HERMAN MEHLHOP, Respondent, v. CENTRAL UNION TRUST COMPANY OF NEW YORK, Appellant.

1

First Department, February 10, 1922.

Mortgages extension — alleged agreement for extension of time of payment of mortgage invalid - res judicata — judgment in foreclosure action involving identical issue res judicata in action to recover consideration for extension agreement.

The owner of property who had taken it subject to a mortgage, which he did not assume or agree to pay, agreed orally with the mortgagee after the mortgage was due for an extension of the time of payment, and a written agreement was prepared in duplicate and sent to the owner for execution; but the property was meanwhile conveyed and the grantee executed the prepared extension agreement without the knowledge or consent of the mortgagee and sent both copies to him with $3,000 which was furnished by the grantor, the original owner, that amount being the sum provided in the agreement to be paid on the principal in consideration for the extension. The mortgagee insisted that the extension agreement be executed by the grantor, and he failing so to do, the mortgagee never delivered either of the duplicate copies of the agreement to any one, but credited the $3,000 as a payment on the principal and brought an action to foreclose the mortgage in which the question whether there was an extension agreement was squarely raised and decided in the negative. The $3,000 cannot be recovered by said grantee in an action brought later for that purpose, since under the circumstances there was no extension agreement as a matter of law, and further the judgment in the foreclosure action is res judicata on the question.

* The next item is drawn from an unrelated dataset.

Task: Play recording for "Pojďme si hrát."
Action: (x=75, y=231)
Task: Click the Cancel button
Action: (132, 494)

SMITH, J., dissents, with opinion.

APPEAL by the defendant, Central Union Trust Company of New York, from a judgment of the Supreme Court in favor of the plaintiff, entered in the office of the clerk of the county of Bronx on the 26th day of March, 1921, upon the verdict of a jury rendered by direction of the court, and also from an order entered in said clerk's office on the 22d day of March, 1921, setting aside a verdict

First Department, February, 1922.

[Vol. 200

in favor of the defendant and directing a verdict in favor of the plaintiff.

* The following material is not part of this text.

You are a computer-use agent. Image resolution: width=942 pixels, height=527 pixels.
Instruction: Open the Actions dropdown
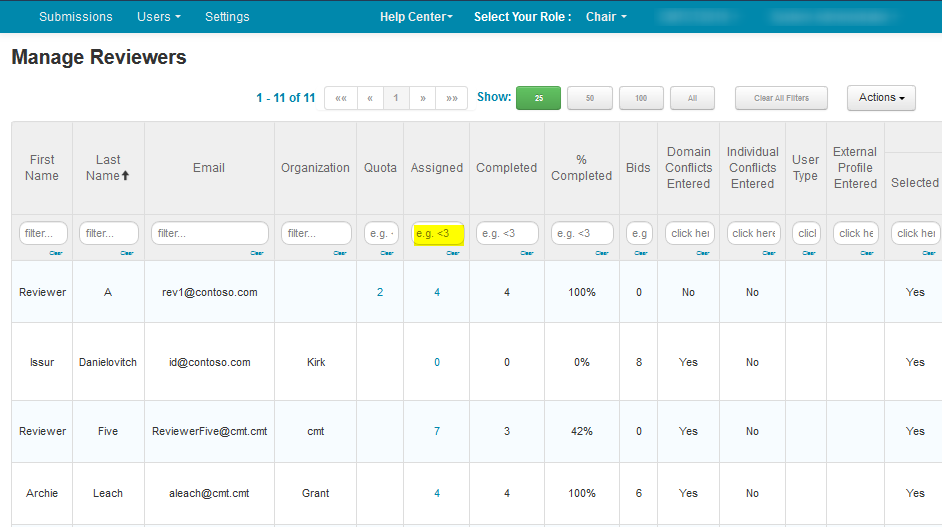click(x=881, y=98)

Larkin, Rathbone & Perry [Orville C. Sanborn of counsel; Donald C. Muhleman and Francis C. Nickerson with him on the brief], for the appellant.

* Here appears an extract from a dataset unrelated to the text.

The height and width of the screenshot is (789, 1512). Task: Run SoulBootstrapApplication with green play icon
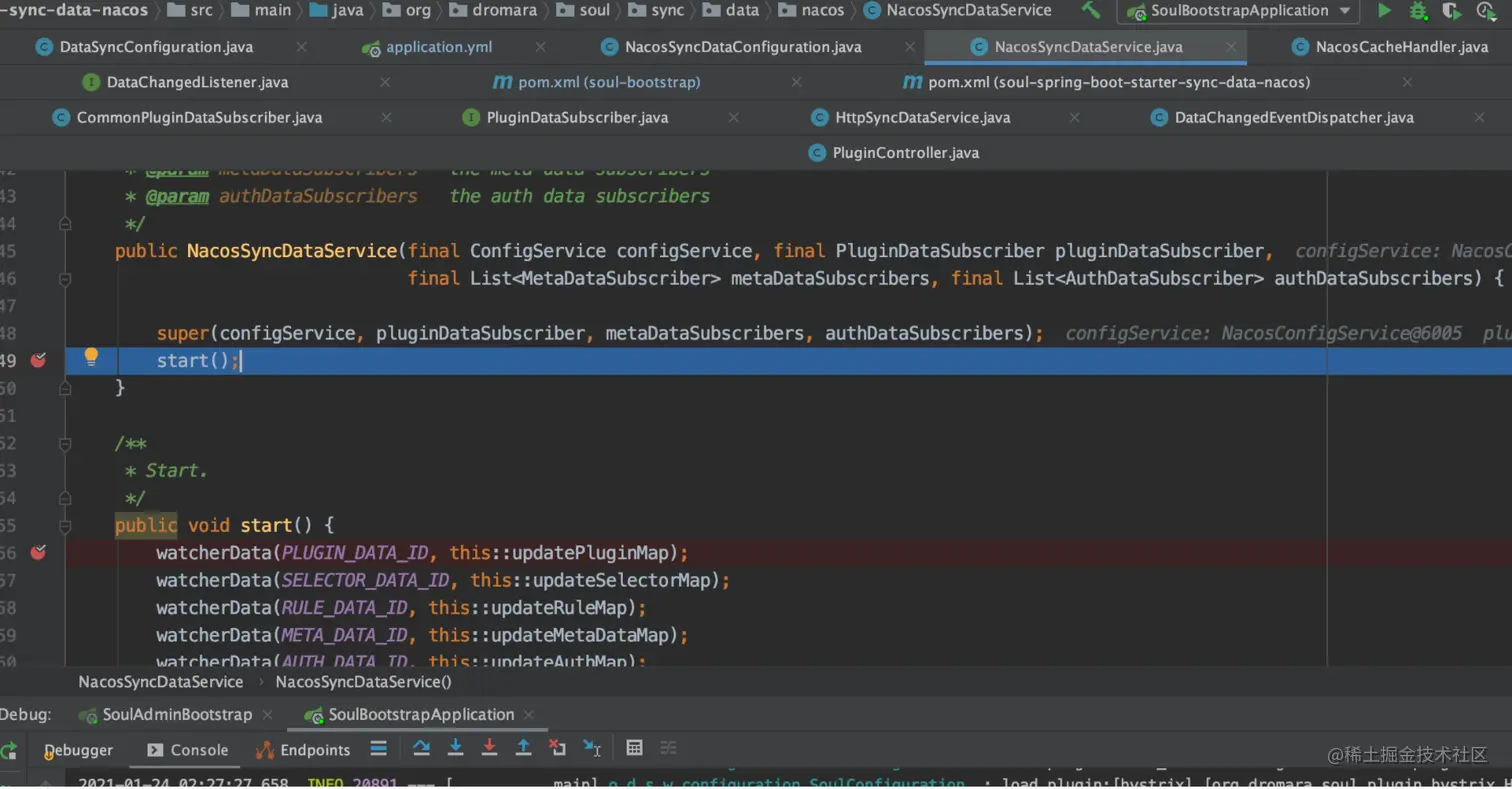1384,11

Eugene Cohn of counsel, for the respondent.

MERRELL, J.:

This appeal is by the defendant, Central Union Trust Company of New York, from a judgment rendered in plaintiff's favor for $3,656.50 upon a verdict directed by the court at Trial Term in favor of the plaintiff and against said defendant. At the close of the evidence both sides moved for the direction of a verdict, and the court first granted defendant's motion. Upon plaintiff's motion to set aside the verdict thus directed, it was stipulated that, if the court finally decided that it had erred in directing a verdict in defendant's avor, a verdict might be directed in favor of plaintiff with an exception to the defendant. Briefs were submitted to the court, and the court finally changed its original determination and directed a verdict in favor of the plaintiff. From the judgment entered thereon this appeal is taken.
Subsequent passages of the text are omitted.